§ **GIVEN EXERCISE 1**:
Write out word for word the part of the records that opens with the line containing "This screenshot has height=722, width=1366." and closes with the line containing "Element | hiya1985 is". Include both of those lines and nothing else.

•••••

FIG. 11 illustrates a condenser 1100 of the elevated plant 114 of FIG. 2 in accordance with one aspect of the disclosure. In this aspect, a compressor 1102 is coupled to the condenser 1100 and configured to compress the working fluid 102 to aid the condenser 1100. The compressor is coupled to and driven by motor 1104.

Referring to FIG. 11, when the working fluid 102 reaches the compressor 1102, the condensation process starts. The compressor 1102 compresses the working fluid 102 vapor, such as steam, and the condenser 1100 converts the hot compressed working fluid to a liquid, such as steam to water. The condenser 1100 may comprise a cooling fan 1106 and coils 1108. In one aspect, a Stirling engine may be provided between the compressor 1102 and the condenser 1108 to generate extra energy from waste heat of the compressor to run auxiliary devices. In another aspect, a heat exchanger 1110 may also be provided before the compressor to pre-cool the working fluid 102 before compression. Such a heat exchanger may use ambient temperatures.

FIG. 12 illustrates a power generation stage 1200 of FIG. 2 in accordance with one aspect of the disclosure. Referring to FIG. 12, the power generation stage 1200 comprises an intake basis, or tank, 1202 with pressure equalization 1204 to control fluid volume and/or flow, a penstock 1206, a hydro, or hydraulic generator 1208, and an overflow 1210.

Gravity causes the working fluid 102 to fall or flow through the penstock 1206. At the end of the penstock 1206 a turbine propeller of the generator 1208 is configured to be turned by the moving fluid. Power lines are connected to the generator 1208. The working fluid 102 continues past the turbine to a next power generation stage.

A number of embodiments of the invention have been described. Nevertheless, it will be understood that various modifications may be made without departing from the spirit and scope of the invention. Accordingly, other embodiments are within the scope of the following claims.

Claims

1. A thermal elevation system, comprising:

a base plant comprising an evaporator configured to vaporize a working fluid to a vapor state;

a lift conduit comprising a plurality of lift stages, each lift stage configured to lift the working fluid in the vapor state;

an elevated plant higher in elevation than the base plant, the elevated plant comprising a condenser configured to condense the working fluid from the vapor state to a liquid state; and

a power generation conduit comprising a plurality of power generation stages, each power generation stage configured to generate electrical power using working fluid in the liquid state down-flowing from the elevated plant to the base plant.

2. The thermal elevation system of claim 1, the lift stages each comprising a thermal heater to heat the working fluid in the vapor state.

3. The thermal elevation system of claim 1, a plurality of the lift stages each comprising:

a thermal heater to heat the working fluid in the vapor state; and

a vapor pump to move the working fluid upwardly in the lift conduit in the vapor state.

•••••

§ **GIVEN EXERCISE 2**:
In the passage on the thermal elevation system, what drives the compressor 1102?

§ **DATA TO PROCESS**:

•••••

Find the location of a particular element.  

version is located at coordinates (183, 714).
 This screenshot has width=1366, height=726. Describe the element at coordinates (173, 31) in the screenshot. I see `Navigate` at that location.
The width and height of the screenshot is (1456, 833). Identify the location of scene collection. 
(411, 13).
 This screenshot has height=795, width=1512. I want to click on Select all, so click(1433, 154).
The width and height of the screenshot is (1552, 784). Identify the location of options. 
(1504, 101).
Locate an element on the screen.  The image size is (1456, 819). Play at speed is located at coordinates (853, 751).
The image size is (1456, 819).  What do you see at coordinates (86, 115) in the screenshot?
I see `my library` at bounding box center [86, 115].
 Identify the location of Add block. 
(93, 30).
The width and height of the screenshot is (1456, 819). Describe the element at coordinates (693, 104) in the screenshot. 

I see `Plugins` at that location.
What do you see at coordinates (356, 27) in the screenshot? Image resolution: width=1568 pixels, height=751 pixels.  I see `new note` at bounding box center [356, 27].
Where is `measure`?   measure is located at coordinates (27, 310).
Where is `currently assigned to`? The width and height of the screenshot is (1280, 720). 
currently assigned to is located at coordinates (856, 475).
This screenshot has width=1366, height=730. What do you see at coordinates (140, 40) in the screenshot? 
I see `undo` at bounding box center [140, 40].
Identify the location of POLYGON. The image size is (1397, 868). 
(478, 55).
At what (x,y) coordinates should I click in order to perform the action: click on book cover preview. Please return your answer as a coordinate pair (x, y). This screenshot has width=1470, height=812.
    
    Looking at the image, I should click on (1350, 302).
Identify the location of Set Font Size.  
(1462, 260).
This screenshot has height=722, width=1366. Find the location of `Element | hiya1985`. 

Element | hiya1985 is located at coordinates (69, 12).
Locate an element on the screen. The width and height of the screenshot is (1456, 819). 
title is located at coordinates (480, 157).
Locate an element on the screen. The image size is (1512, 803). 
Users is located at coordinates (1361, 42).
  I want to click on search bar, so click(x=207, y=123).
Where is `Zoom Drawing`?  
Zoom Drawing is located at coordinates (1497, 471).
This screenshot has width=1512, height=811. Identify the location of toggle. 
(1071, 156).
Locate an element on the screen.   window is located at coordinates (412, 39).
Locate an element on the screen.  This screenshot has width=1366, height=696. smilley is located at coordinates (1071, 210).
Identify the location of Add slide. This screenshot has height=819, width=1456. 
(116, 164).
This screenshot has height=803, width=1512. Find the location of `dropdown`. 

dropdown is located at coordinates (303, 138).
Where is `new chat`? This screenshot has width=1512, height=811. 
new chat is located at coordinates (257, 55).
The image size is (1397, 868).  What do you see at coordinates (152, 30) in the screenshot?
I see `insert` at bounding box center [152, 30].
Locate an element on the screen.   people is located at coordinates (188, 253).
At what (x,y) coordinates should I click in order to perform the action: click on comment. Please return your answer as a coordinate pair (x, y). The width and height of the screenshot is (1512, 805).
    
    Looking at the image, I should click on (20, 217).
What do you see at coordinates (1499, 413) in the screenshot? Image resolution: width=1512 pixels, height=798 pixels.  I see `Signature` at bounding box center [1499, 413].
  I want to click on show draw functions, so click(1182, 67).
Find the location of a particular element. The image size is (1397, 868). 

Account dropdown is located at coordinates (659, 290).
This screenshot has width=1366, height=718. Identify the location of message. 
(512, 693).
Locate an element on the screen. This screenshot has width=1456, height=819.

•••••

§ **WRITTEN ANSWER 1**:
This screenshot has height=722, width=1366. Find the location of `Element | hiya1985`. 

Element | hiya1985 is located at coordinates (69, 12).

§ **WRITTEN ANSWER 2**:
Motor 1104 drives the compressor 1102.